[Data for the task — start]

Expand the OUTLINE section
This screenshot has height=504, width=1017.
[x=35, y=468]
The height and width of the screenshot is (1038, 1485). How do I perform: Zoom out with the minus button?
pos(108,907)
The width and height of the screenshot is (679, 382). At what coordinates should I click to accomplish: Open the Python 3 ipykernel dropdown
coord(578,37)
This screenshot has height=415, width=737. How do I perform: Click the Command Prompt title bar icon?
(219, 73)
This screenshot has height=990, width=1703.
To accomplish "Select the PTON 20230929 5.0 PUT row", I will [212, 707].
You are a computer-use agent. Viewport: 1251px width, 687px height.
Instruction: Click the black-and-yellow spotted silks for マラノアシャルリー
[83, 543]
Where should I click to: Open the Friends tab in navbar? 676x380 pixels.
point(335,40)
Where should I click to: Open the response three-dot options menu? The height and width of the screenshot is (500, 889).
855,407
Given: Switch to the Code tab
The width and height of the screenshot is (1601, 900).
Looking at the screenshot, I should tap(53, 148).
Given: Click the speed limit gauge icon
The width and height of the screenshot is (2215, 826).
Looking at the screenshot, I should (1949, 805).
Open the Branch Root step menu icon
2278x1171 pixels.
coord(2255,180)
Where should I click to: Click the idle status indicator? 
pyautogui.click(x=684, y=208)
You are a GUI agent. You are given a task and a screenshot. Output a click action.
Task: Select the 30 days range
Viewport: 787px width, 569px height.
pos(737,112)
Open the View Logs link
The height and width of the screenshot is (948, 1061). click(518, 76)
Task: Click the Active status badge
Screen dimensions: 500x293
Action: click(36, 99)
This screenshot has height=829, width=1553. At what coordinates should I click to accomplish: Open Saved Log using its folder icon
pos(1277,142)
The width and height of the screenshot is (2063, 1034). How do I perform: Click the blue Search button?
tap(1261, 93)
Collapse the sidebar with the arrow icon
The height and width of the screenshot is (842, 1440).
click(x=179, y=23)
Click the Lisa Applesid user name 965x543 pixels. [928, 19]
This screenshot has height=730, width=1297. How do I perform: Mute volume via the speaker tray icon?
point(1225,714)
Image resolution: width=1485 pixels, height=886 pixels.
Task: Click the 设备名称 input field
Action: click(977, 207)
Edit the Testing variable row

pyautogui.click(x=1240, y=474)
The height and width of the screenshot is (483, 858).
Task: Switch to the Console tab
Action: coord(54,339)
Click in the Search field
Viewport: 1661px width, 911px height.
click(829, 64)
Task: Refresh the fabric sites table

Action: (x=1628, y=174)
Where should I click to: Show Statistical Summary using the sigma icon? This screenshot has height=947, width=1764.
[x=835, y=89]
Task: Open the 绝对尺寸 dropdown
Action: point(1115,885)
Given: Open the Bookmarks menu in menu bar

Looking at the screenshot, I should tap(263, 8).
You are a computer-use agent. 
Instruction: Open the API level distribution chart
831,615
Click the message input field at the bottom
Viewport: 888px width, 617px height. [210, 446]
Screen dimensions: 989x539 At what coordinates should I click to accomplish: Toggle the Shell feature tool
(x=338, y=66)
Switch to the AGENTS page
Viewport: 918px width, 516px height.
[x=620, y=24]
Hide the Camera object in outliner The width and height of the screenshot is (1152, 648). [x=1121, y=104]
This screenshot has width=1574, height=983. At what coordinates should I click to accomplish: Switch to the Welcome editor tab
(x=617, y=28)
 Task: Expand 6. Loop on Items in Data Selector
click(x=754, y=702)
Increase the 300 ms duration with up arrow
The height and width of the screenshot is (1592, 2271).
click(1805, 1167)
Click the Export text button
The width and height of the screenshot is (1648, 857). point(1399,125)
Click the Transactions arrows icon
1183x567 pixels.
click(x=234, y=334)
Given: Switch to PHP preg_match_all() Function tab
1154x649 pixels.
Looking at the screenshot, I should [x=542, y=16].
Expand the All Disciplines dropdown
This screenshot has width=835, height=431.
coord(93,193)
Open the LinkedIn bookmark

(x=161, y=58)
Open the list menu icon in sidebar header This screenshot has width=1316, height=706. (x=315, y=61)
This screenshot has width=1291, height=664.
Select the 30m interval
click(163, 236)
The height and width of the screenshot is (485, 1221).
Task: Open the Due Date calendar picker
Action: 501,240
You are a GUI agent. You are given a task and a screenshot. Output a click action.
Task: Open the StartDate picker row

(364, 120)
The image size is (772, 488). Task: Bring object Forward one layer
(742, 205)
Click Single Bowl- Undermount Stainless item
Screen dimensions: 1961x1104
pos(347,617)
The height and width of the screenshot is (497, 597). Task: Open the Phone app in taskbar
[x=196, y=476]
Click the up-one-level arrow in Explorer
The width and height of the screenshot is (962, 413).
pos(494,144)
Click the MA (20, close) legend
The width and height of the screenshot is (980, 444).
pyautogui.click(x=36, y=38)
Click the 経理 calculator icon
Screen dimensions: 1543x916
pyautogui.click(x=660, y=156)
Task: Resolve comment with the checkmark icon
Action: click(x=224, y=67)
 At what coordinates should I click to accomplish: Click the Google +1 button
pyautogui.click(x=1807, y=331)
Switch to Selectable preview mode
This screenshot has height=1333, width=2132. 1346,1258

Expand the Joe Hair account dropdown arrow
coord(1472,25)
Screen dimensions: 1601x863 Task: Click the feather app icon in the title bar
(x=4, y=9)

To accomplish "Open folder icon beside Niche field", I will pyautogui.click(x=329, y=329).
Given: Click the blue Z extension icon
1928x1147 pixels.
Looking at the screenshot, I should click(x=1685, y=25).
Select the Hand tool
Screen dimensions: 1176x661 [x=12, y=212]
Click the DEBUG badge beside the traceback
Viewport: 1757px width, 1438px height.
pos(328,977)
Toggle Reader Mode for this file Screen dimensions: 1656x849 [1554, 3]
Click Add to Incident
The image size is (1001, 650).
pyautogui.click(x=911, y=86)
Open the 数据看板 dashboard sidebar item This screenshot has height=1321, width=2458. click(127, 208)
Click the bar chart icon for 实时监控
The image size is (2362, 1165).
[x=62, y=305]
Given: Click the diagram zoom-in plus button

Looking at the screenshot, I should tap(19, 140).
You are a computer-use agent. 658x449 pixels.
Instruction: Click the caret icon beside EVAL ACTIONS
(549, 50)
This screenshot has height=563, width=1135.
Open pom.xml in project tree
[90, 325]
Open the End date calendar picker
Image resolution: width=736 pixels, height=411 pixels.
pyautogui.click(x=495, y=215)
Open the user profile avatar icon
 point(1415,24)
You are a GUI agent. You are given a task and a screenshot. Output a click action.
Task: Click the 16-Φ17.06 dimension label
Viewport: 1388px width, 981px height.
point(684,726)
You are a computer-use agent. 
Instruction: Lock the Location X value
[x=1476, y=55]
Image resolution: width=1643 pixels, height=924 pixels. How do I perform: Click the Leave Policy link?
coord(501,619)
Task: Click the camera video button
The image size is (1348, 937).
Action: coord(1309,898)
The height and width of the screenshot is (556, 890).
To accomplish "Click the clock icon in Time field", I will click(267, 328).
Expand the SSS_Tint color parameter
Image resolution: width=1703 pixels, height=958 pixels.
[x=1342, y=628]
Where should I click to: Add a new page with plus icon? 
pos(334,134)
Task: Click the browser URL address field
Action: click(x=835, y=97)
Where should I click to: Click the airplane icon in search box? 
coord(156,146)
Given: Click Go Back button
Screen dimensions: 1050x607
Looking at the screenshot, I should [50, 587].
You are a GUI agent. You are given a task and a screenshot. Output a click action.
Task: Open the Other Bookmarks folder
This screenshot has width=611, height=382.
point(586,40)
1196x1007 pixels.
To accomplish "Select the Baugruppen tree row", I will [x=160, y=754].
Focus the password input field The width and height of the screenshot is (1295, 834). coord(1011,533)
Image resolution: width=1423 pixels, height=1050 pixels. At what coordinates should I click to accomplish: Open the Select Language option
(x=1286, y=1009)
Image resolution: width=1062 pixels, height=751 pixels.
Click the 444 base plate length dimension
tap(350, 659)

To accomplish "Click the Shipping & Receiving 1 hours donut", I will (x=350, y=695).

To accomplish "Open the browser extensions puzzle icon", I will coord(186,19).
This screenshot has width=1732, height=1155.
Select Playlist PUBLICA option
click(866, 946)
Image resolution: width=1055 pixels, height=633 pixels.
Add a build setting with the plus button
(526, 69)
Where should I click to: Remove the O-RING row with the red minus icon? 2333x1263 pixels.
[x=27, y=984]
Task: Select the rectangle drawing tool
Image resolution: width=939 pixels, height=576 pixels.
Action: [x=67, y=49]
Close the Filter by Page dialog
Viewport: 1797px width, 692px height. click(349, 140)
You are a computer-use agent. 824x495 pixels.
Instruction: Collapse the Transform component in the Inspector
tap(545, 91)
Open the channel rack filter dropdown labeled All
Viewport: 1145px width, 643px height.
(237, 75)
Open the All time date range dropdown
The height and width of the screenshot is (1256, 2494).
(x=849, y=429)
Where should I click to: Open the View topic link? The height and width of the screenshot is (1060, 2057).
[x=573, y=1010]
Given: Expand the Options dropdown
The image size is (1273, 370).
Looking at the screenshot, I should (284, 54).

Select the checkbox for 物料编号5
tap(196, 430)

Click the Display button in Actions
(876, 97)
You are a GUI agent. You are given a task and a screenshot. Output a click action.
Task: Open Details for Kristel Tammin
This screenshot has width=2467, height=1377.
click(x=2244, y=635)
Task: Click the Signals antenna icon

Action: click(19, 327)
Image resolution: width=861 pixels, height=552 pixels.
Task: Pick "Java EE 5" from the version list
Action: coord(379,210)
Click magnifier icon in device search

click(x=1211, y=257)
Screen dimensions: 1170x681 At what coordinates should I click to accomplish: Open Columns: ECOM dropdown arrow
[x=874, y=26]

[Data for the task — finish]

**Task item**
Search the data for "Close the Filter by Page dialog". Beginning with that line, set down every line through the last exactly.

**Task answer**
Close the Filter by Page dialog
Viewport: 1797px width, 692px height. click(349, 140)
You are a computer-use agent. 824x495 pixels.
Instruction: Collapse the Transform component in the Inspector
tap(545, 91)
Open the channel rack filter dropdown labeled All
Viewport: 1145px width, 643px height.
(237, 75)
Open the All time date range dropdown
The height and width of the screenshot is (1256, 2494).
(x=849, y=429)
Where should I click to: Open the View topic link? The height and width of the screenshot is (1060, 2057).
[x=573, y=1010]
Given: Expand the Options dropdown
The image size is (1273, 370).
Looking at the screenshot, I should (284, 54).

Select the checkbox for 物料编号5
tap(196, 430)

Click the Display button in Actions
(876, 97)
You are a GUI agent. You are given a task and a screenshot. Output a click action.
Task: Open Details for Kristel Tammin
This screenshot has width=2467, height=1377.
click(x=2244, y=635)
Task: Click the Signals antenna icon

Action: click(19, 327)
Image resolution: width=861 pixels, height=552 pixels.
Task: Pick "Java EE 5" from the version list
Action: coord(379,210)
Click magnifier icon in device search

click(x=1211, y=257)
Screen dimensions: 1170x681 At what coordinates should I click to accomplish: Open Columns: ECOM dropdown arrow
[x=874, y=26]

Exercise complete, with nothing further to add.